An innocuous knock on the head under a high ball in the dying seconds of their semi-final victory informed him that it was a wise move to walk towards the sidelines to seek treatment.
Having suffered a similar fate in 2012, when missing a handful of games for Limerick due to concussion, it was an experience Downes knew all too well and despite the haziness, clarity of mind prevailed.
With only a week between games, the talismanic forward realised it would be best to stay on the sidelines; the cut and thrust of Championship hurling was not what he needed.
Speaking on receipt of the AIB Munster club hurler of the year award, he acknowledged that he had to trust his team-mates to get the job done in his absence, and they duly obliged.
"I suppose it was fairly apparent on the Wednesday or Thursday that I wasn't going to play.

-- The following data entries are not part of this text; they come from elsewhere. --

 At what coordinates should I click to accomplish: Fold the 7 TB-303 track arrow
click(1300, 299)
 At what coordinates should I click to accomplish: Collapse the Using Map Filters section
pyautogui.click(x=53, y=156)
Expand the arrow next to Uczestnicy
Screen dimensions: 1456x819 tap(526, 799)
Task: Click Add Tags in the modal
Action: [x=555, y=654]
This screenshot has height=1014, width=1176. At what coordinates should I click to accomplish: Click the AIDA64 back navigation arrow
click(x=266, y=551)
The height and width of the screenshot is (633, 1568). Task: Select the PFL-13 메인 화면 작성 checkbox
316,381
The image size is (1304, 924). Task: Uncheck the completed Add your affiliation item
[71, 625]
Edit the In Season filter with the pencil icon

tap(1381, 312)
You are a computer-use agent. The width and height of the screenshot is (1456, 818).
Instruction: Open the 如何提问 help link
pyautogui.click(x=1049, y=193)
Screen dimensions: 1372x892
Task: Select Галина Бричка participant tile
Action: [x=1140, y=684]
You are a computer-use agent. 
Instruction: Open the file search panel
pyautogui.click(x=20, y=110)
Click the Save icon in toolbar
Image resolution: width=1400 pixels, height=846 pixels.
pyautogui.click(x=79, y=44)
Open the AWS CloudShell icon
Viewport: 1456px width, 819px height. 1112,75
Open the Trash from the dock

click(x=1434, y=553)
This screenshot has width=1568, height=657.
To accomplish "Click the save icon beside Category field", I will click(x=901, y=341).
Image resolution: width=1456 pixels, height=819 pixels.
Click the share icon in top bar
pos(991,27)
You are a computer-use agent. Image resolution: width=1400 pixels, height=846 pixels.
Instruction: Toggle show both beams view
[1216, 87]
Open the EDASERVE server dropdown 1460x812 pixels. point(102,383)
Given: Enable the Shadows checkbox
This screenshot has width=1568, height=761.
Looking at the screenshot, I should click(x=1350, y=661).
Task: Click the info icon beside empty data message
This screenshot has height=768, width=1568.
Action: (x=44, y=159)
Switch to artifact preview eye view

There's nothing you can do only be as positive as you can," Downes said.
"It's very hard to do it but that's all you can do. Apart from the medical side of things, playing a game of hurling wouldn't exactly be ideal with the ball fizzing around you."
But with his side going for a third provincial crown in five years, was he tempted to keep schtum and deal with the consequences over the winter?
"I was going into our team doctor Dave Boylan every day but it's very hard to say from the start, 'yes you are concussed'. You have to give it a few days, but the symptoms weren't going away so the game was out," he said.
"In fairness to Dave, he was very straight down the line. He wasn't a Na Piarsaigh man with this decision. If there were any doubts I wasn't going to play, and it was a joint decision. People were saying it was just protocol, but I just wasn't fit to play."
Everyday tasks became arduous: looking at television led to blurred vision, tiredness set in quickly, his eyes strained, slight movements affected him and he had a pale appearance.
Lee Keegan's condition after colliding with Eoin Cadogan on Sunday struck a chord with Downes and he believes "it was blatantly obvious he should have come off".
"I don't think Dave would have put me on if I was in that state," he noted. "But incidents like the Lee Keegan one, will make it more public. Mayo came out and said he should have come off - and he should have.
"It is a serious injury. People were saying to me that it was just protocol that wasn't allowing me to play, but the symptoms don't allow you to play. Bar the obvious dangers, the symptoms alone will stop you."
Despite displaying a gash on his ear after a feisty training game, the 24-year-old is now fully fit and raring to go as Na Piarsaigh look to make it third-time lucky in All-Ireland semi-finals. Losses to eventual champions Loughgiel Shamrocks (2012) and Portumna (2014) is "no consolation" but Downes stresses that they have developed positively from defeat.
"We feel we've learned from previous defeats and hopefully we're in a good place, we'll find out very shortly. Are there things we can work on? Things to change? Definitely," he said.
The full-forward admits it "isn't pretty looking back", particularly on the Loughgiel game, but he doesn't feel hamstrung by their semi-final setbacks or Limerick's lack of success, both at county and club level.
No Treaty side has lifted the Tommy Moore Cup and the county team haven't seen national success since 1973; interestingly, Oulart-The Ballagh recently ended their own hoodoo in Leinster. And with the shackles off, Downes is well aware of the dangers the Wexford men will pose this Saturday in Semple Stadium.
"It was a massive deal for them to win Leinster and I'm sure they'll be going out saying, 'express yourself'. I think they'll be very confident and we'll have our work cut out," he said.
A wise head on young shoulders, Downes' influence might just swing it.